Dollar Up, Gains as Russian Rouble Falls to All-Time Low Amid Fresh Sanctions

By Gina Lee – The dollar was up on Monday morning in Asia, while the Russian rouble fell to a record low. Tensions over the Russian invasion of Ukraine continue to rise, with Western nations announcing fresh sanctions against Russia and Russian President Vladimir Putin putting nuclear-armed forces on high alert.

The U.S. Dollar Index that tracks the greenback against a basket of other currencies rose 0.75% to 97.345 by 11:13 PM ET (4:13 AM GMT).

The USD/JPY pair inched down 0.01% to 115.55. Japan released data, including industrial production month-on-month and retail sales year-on-year for January 2022, earlier in the day.
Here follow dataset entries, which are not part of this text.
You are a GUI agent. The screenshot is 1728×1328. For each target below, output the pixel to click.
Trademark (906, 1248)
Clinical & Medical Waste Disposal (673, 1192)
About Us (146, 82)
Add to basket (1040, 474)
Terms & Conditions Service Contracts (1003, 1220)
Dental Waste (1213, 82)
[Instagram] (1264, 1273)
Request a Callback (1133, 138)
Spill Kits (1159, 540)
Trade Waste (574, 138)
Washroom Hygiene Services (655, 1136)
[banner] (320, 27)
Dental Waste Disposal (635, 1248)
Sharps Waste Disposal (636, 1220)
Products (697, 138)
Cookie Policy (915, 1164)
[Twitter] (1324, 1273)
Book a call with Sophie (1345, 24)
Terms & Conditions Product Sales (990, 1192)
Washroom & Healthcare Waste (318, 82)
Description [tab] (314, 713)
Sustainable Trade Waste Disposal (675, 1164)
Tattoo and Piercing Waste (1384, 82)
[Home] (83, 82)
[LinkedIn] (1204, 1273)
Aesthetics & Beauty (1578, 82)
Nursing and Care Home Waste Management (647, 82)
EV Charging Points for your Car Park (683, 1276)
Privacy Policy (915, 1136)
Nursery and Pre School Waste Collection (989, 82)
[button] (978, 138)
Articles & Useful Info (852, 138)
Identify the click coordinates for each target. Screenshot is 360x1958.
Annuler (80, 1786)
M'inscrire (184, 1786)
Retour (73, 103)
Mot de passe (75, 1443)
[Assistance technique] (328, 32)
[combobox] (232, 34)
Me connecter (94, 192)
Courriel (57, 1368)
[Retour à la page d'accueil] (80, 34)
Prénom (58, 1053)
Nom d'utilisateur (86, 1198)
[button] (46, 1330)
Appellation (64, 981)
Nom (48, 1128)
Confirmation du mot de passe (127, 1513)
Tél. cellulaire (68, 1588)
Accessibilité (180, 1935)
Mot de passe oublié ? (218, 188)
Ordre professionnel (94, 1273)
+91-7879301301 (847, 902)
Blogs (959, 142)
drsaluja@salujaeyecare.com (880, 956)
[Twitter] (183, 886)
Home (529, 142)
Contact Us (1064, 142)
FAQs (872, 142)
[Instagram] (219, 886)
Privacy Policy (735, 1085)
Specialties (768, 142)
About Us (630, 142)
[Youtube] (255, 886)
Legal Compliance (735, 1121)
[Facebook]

The AUD/USD pair fell 0.73% to 0.7179. Australia also released data, including private sector credit and retail sales month-on-month for January, and the Reserve Bank of Australia will hand down its policy decision a day later.

The NZD/USD pair fell 0.78% to 0.6682, with New Zealand releasing its ANZ business confidence index for February.

The USD/CNY pair inched down 0.10% to 6.3109 and the GBP/USD pair was down 0.43% to 1.3348.

The rouble fell to as low as 119 per dollar in early trading on Monday, hurtling past a previous low of 90 roubles per dollar.

Western powers blocked big Russian banks from using the global SWIFT payment system. The Central Bank of the Russian Federation (Bank of Russia) responded by announcing measures to stabilize domestic markets and the rouble, while the central bank itself was slapped with restrictive measures to prevent it from deploying its international reserves and undermining the sanctions.

Putin also put Russia’s “deterrence forces” on high alert, which added to the tensions considering that the forces wield nuclear weapons.

Meanwhile, the rouble’s losses as the Ukraine conflict intensifies were the dollar’s gains. “In the near term, we think the dollar faces a risk of pushing above the 97.47 resistance level,” Commonwealth Bank of Australia (OTC:CMWAY) FX strategist Carol Kong told Reuters.

The extent of the dollar’s gains would depend on any further leap in volatility, the size of the selloff in global equities, and assessment of central bank’s tightening programs. High energy prices were also capping the yen, given Japan imports the bulk of its energy requirements, she added.

Investors are now betting that there is a 95% chance of the U.S. Federal Reserve hiking interest rates by 25 basis points when it meets in March 2022, according to CME’s Fedwatch tool. Expectation is also growing that the Ukrainian conflict will deter the European Central Bank from making any strong hawkish moves.

In Asia Pacific, an official from the Reserve Bank of New Zealand told Reuters that it is too early to assess what impact, if any, the Russian invasion of Ukraine might have on policy and that it has more work to do on interest rates to control inflation.